**Request:**
State how many lines in the records below contain the string "screenshot", counting only case-exact matches. Reply with the number alone.

**Data in this exercise:**
____

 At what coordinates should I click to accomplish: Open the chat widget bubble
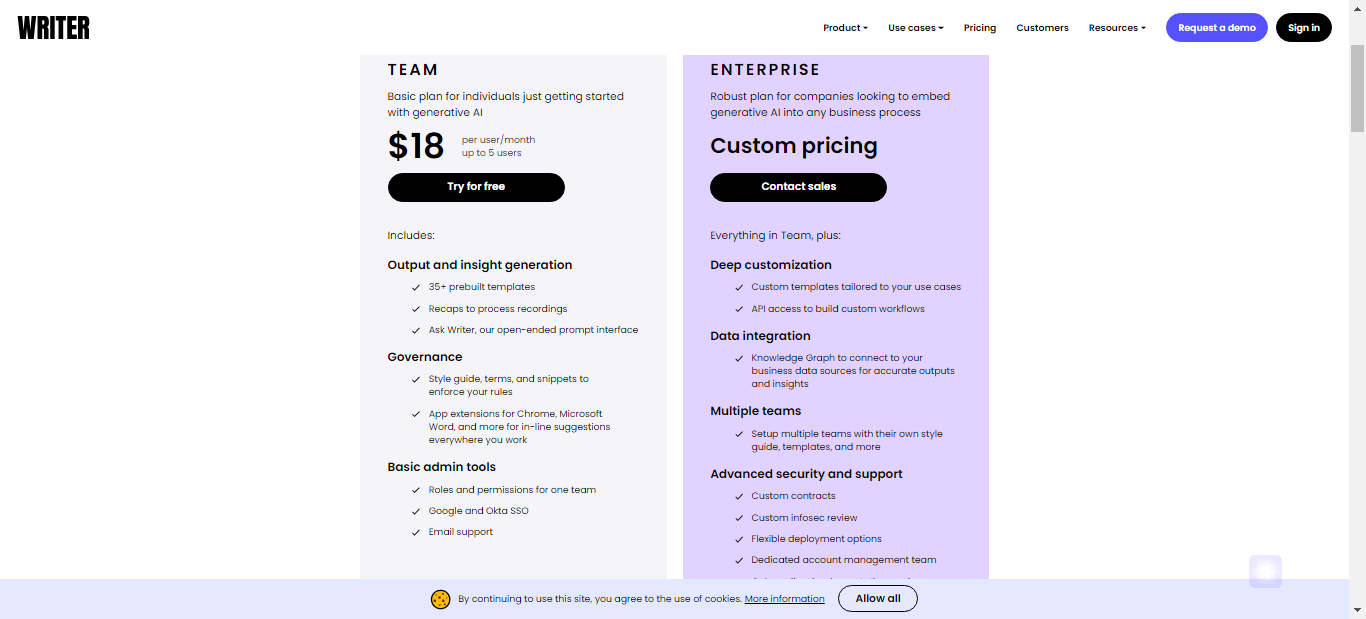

____

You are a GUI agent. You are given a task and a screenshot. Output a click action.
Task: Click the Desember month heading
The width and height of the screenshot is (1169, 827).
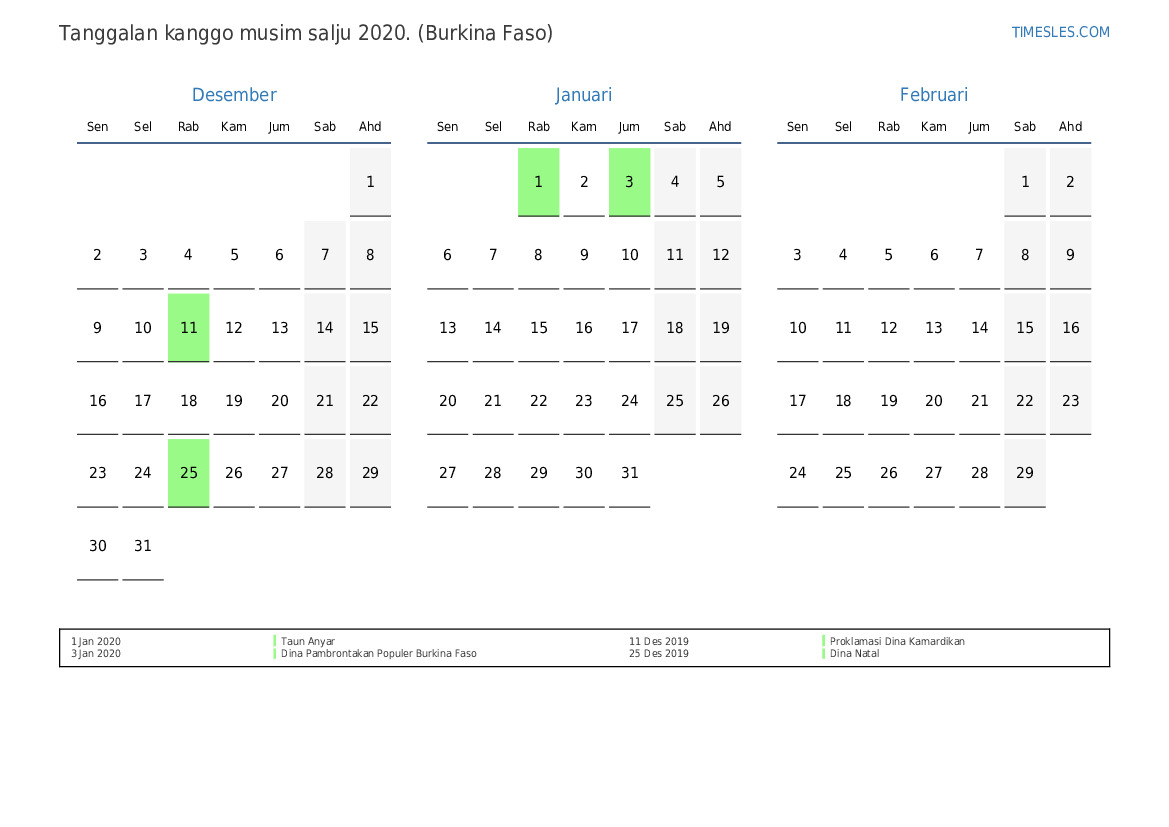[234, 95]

____

**Problem solution:**
2